Dirigi-me para a mesma janela, porém, sentando num lugar mais afastado que permitia que eu pudesse ter a perfeita visão da bela moça que admirava. Foi um ato inconsciente. Eu gostaria de ter me sentado mais perto, no entanto meu nervosismo prejudicava minhas ações. Imaginava e visualizava a mim mesmo me aproximando dela e me apresentando da mesma forma em que os personagens de filmes faziam, usando frases prontas com expressões de confiança estampadas em seus rostos. 

Um grande dilema eu sentia. Não me dava bem com as mulheres. No que parecia um pesadelo rapidamente se transformou em um sonho, quando ela chegou ao lado da minha mesa e falou: "Oi, você está sozinho?". 

O que foi aquilo? Não podia ser real?

Ela dizia estar interessada em mim. Com todo o calor e o nervosismo percorrendo meu corpo apresentei-me, e em seguida ela fez o mesmo com muita simpatia dizendo que seu nome era Julie. Desta forma começamos a conversar, sendo que no início era uma simples conversa tímida, logo se tornou um bate-papo mais confortável e descontraído.

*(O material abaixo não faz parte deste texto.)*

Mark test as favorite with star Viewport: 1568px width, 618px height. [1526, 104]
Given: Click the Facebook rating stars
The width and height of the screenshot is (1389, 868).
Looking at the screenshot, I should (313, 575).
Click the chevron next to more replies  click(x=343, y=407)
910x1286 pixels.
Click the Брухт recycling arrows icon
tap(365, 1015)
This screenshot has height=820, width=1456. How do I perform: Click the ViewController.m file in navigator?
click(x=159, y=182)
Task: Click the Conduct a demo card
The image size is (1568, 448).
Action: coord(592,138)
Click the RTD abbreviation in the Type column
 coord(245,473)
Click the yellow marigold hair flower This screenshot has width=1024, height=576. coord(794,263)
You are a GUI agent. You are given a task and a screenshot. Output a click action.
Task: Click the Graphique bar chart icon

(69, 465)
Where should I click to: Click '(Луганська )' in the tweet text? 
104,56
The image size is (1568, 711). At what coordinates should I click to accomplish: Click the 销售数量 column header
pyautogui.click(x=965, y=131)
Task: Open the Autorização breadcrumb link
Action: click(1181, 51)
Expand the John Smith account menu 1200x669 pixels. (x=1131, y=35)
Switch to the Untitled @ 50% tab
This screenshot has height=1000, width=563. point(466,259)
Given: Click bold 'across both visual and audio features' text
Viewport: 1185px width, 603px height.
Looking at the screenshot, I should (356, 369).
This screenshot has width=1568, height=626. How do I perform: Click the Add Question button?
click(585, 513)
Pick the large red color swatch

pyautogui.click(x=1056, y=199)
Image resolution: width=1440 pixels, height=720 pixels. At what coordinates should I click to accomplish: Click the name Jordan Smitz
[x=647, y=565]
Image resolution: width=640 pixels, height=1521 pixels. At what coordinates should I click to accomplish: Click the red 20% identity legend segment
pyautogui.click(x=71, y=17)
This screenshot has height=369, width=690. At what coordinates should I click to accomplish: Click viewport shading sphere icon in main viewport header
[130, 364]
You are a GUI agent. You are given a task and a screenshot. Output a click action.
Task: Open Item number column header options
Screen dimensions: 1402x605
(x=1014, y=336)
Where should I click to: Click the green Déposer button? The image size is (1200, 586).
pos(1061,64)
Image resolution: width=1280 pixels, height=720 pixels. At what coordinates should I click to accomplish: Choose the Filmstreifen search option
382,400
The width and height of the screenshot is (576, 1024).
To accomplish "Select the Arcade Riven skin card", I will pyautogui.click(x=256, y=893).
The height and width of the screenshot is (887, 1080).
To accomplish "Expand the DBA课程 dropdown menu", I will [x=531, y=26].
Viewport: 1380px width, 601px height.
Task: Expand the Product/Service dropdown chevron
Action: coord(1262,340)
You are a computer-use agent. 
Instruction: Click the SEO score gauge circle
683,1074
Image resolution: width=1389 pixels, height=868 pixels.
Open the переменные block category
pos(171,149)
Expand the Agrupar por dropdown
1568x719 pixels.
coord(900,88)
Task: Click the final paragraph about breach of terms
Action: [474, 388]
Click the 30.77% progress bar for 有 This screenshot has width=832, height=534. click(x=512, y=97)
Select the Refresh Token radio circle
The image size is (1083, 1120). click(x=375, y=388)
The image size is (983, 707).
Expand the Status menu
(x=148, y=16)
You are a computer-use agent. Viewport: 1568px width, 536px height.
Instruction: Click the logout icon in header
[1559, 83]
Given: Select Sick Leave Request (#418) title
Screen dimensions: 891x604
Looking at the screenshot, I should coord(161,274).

A partir daí passamos a nos encontrar mais vezes. Levei-a para diversos outros lugares na cidade.

Ela era diferente das outras mulheres. Além de sua beleza incomum, Julie também demonstrava ter um conhecimento e uma visão sobre o mundo como eu nunca vi. Sua voz me acalmava, ao mesmo tempo em que me hipnotizava. Sua presença fazia-me esquecer de todos os problemas da minha vida.